_How to complete this task_
Print only the lines running from the line with "Given: Increase max." to the final line below, both included, exactly as written and without the pictures.

[[ Data excerpts, beginning ]]

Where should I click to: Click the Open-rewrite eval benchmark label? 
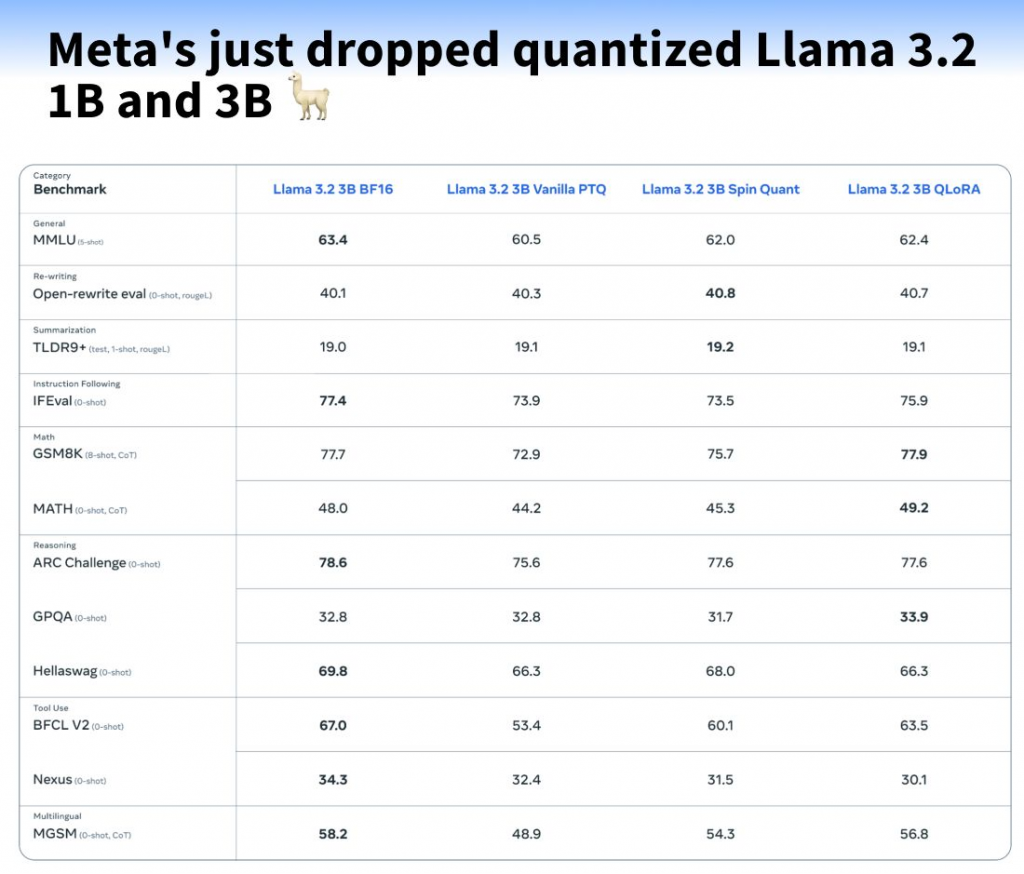click(89, 294)
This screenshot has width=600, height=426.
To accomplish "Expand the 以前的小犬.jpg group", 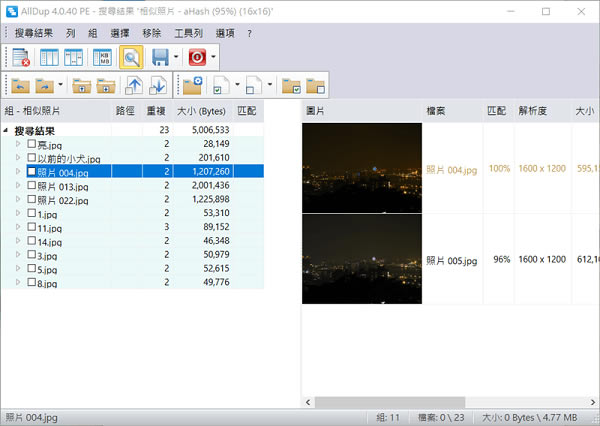I will [x=18, y=158].
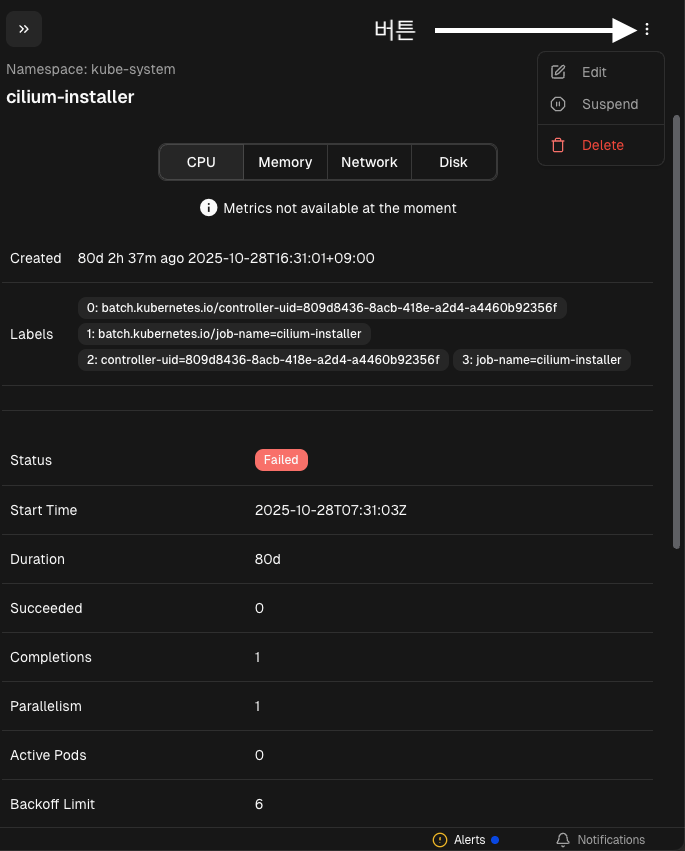Screen dimensions: 685x851
Task: Click the Notifications bell icon
Action: 563,840
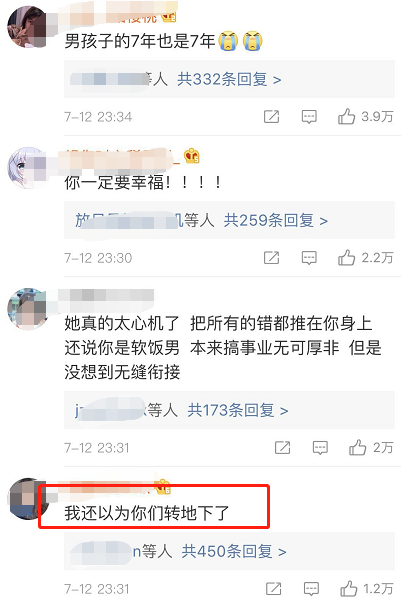Expand 共173条回复 replies
Viewport: 401px width, 604px height.
point(238,410)
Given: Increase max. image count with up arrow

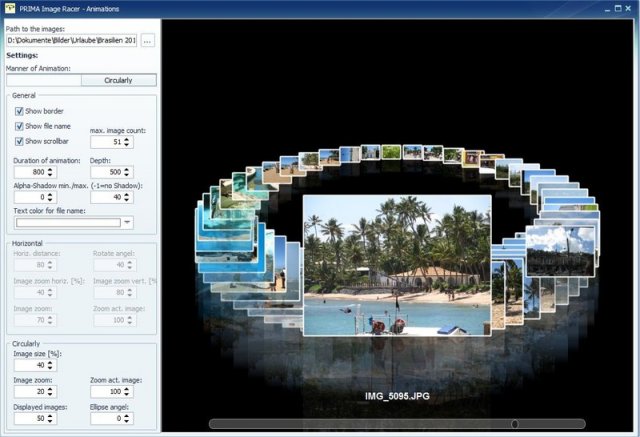Looking at the screenshot, I should [127, 139].
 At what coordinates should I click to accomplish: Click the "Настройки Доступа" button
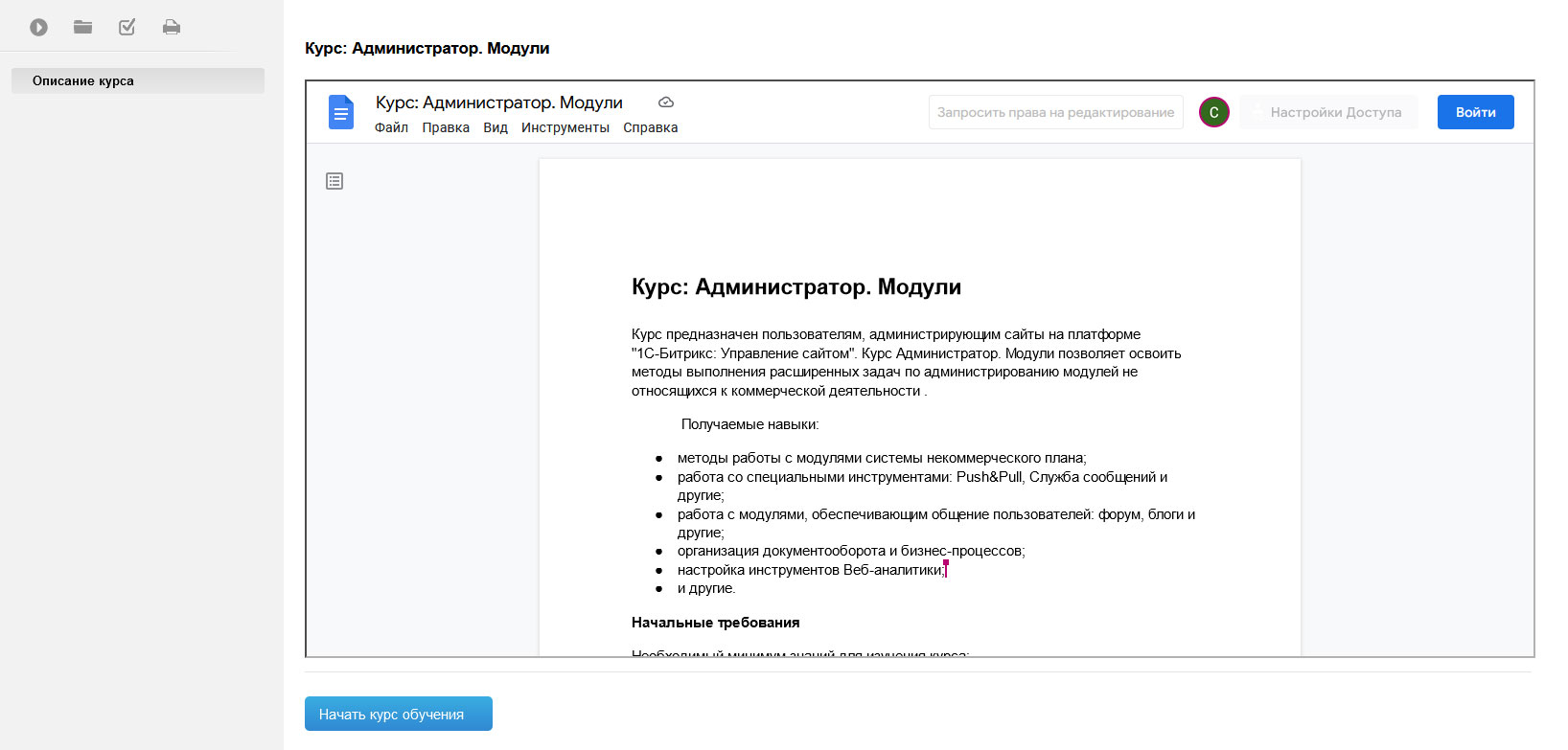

[[ Data excerpts, end ]]

_Exercise result_
Given: Increase max. image count with up arrow

Looking at the screenshot, I should [127, 139].
 At what coordinates should I click to accomplish: Click the "Настройки Доступа" button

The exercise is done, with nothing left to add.